A large, lobulated 4.4 X 7.9 (axial) X 4.8 (cc) cm T1 hypointense, heterogenously T2 hyperintense, enhancing, pleurally based left paraspinal mass posteromedially is demonstrated at the level of T4 and T5. There are areas of non-enhancement/cystic change within the mass, likely representing necrosis. Foci of susceptibility change within the mass are in keeping with calcification seen on CT. The mass abuts but doesn't involve of the left T4/5 intervertebral foramen.
No overt rib destruction.
There is minor pressure erosion (saucerisation) of the adjacent ribs and thoracic vertebra.
This is not of pulmonary origin.
A focal right paracentral T5/6 disc extrusion is present, which causes anterior indentation/effacement of the thecal sac. A smaller left paracentral left T6/7 disc protrusion also causes minor thecal sac indentation.
No other significant spinal canal, lateral recess or foraminal stenosis.Marrow signal is normal.
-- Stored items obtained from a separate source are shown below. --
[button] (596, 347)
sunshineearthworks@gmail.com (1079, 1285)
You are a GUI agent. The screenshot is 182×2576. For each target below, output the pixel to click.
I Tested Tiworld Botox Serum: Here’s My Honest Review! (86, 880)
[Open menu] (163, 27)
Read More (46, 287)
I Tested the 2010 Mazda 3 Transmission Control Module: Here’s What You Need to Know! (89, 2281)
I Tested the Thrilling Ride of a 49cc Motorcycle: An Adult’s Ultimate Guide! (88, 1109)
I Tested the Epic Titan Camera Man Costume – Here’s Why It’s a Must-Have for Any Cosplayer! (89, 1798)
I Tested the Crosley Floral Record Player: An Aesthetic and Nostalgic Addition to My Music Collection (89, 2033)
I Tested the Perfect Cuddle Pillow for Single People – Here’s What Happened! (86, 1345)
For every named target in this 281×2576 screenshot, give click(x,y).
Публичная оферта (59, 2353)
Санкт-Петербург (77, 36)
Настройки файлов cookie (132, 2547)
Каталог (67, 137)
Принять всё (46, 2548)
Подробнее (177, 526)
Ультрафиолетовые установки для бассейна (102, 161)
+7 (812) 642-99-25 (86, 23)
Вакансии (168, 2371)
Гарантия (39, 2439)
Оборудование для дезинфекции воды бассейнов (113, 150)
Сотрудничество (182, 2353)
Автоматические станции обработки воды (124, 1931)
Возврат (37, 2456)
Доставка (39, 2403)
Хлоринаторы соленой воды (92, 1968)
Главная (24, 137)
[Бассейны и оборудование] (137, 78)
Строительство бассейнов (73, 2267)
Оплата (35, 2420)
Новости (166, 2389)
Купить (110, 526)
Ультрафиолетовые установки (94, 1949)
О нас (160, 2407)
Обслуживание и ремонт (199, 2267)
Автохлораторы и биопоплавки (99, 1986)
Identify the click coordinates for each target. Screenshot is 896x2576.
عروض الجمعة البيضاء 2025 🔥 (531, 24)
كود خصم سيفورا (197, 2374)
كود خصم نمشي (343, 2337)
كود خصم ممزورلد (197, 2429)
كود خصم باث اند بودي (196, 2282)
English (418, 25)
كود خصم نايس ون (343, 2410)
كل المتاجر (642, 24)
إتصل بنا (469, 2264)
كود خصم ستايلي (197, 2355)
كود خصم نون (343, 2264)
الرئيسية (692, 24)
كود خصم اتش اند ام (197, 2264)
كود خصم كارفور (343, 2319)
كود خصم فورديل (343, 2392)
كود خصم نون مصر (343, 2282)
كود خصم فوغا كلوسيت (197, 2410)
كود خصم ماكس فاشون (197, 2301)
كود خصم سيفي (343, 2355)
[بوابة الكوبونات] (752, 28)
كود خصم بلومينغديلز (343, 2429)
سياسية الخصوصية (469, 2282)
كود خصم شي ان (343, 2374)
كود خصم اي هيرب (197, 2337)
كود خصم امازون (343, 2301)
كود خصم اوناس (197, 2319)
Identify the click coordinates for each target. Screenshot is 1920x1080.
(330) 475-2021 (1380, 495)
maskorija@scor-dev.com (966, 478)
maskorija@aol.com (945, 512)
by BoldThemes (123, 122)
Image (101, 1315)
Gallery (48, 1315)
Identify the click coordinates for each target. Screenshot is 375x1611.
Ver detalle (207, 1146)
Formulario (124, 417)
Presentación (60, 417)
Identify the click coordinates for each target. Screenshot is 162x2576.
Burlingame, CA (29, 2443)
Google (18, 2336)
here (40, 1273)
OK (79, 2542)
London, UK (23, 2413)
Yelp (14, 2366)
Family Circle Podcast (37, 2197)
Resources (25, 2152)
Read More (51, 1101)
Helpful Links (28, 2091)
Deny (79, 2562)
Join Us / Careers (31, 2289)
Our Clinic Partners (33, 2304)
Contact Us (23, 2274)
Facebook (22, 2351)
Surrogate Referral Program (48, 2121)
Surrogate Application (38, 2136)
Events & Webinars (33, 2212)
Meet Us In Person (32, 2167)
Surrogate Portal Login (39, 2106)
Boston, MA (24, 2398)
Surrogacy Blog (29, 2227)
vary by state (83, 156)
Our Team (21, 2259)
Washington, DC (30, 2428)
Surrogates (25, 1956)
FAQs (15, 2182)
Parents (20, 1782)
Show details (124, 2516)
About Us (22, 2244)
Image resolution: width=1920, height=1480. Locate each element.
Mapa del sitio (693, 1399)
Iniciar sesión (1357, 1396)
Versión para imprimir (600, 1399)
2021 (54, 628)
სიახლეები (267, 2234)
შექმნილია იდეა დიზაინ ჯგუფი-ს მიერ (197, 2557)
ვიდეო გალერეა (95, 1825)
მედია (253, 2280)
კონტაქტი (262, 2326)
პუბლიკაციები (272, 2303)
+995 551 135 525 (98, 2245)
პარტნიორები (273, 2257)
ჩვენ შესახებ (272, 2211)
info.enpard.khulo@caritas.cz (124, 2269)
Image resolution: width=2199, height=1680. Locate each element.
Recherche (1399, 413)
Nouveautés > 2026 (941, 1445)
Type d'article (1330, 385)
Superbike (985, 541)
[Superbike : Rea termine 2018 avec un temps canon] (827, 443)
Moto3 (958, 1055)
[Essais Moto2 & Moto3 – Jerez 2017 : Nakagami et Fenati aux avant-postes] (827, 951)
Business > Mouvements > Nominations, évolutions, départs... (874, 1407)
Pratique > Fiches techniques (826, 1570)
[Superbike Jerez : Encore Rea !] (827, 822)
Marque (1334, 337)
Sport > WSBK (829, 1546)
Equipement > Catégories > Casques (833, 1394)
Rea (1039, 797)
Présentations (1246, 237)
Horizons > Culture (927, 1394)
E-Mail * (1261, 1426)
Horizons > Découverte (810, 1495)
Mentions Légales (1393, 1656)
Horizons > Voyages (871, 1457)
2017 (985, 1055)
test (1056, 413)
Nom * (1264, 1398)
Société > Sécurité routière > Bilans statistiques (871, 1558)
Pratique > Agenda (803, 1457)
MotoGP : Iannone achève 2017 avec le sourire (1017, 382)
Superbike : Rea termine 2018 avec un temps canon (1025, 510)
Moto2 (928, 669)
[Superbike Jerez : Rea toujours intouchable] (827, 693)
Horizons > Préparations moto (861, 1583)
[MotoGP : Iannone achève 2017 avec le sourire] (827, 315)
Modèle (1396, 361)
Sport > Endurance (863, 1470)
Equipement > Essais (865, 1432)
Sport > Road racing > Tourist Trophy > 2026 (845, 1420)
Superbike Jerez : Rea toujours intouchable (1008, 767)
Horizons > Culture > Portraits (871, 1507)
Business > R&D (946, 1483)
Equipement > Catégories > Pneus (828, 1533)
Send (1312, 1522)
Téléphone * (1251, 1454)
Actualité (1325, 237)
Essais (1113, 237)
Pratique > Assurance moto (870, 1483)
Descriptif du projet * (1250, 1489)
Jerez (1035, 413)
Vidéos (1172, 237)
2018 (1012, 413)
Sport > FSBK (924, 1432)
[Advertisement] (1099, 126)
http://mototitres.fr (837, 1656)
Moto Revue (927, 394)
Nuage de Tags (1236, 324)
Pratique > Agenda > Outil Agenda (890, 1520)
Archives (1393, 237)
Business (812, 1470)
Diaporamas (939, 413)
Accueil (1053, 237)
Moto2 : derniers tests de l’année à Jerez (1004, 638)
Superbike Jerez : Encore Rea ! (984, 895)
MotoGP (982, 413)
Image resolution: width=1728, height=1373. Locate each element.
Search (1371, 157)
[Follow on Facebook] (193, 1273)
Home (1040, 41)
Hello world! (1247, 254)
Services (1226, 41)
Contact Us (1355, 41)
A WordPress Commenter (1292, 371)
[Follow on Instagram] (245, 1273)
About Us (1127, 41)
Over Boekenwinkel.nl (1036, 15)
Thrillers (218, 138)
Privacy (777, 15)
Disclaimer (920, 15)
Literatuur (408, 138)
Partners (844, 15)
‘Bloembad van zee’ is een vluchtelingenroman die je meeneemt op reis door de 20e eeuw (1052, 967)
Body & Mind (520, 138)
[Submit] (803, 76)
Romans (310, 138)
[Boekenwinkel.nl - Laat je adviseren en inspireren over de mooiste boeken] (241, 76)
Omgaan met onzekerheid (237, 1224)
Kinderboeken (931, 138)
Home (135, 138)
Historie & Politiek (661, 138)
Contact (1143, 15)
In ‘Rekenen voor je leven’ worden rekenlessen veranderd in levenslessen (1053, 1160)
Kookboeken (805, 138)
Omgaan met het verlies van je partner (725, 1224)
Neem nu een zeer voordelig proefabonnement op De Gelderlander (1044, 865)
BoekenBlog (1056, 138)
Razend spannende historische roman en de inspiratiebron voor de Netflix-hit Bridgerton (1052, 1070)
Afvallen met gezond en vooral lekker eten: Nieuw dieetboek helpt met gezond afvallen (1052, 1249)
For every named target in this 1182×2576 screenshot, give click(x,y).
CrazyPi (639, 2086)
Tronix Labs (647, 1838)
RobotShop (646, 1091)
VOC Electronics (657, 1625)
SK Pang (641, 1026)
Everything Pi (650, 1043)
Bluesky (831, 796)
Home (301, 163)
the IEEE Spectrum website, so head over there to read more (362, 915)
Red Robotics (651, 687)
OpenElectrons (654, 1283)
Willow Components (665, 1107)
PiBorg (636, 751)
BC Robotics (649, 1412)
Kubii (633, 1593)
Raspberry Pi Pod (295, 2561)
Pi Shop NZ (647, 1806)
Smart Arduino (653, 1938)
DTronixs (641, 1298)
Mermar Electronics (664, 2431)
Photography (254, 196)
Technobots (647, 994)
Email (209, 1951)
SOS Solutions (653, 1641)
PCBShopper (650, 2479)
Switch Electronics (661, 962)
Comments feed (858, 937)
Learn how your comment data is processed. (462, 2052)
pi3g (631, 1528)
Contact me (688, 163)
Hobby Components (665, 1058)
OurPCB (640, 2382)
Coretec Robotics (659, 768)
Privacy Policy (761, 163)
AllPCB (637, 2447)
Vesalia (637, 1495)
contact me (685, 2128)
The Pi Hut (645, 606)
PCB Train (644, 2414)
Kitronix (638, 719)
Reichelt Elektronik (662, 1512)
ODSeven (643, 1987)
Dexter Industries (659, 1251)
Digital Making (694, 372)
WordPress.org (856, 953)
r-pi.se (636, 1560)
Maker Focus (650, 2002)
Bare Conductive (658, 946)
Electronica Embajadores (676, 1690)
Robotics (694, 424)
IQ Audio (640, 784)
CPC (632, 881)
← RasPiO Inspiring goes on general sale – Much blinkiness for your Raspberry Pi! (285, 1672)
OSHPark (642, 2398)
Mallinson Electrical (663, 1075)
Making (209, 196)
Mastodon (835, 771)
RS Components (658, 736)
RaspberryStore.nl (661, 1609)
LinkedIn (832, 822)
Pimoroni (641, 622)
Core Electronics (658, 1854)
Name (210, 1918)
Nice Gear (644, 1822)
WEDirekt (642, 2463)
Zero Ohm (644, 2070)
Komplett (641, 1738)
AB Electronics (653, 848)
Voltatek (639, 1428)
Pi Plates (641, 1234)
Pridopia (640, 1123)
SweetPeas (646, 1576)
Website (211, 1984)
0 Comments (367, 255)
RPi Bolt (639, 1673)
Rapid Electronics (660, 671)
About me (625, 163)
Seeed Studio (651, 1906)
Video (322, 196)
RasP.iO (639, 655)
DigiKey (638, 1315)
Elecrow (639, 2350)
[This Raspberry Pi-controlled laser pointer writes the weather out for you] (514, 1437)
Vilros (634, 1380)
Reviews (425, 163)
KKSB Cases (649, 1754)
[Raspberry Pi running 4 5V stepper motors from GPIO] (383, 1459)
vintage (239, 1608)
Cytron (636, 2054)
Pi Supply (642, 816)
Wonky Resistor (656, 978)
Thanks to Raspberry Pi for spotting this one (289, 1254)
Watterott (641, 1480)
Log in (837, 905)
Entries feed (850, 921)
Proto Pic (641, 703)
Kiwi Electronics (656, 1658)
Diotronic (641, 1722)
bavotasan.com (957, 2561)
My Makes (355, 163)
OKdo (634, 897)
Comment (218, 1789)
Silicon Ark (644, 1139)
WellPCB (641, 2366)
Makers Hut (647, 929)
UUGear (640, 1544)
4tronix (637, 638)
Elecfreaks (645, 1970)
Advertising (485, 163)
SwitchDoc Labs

Vertebral alignment is unremarkable. No epidural mass or collection.Imaged lungs and other paraspinal structures are unremarkable, other than for dependent pulmonary atelectatic change.
Left T4/5 level pleurally-based mass as described, indeterminate.
This is a long-standing lesion causing pressure remodelling of the adjacent vertebrae and ribs without invasion, remaining entirely extra-osseous.
A solitary fibrous tumour is suspected.
A chondral lesion or neural lesion are thought less likely.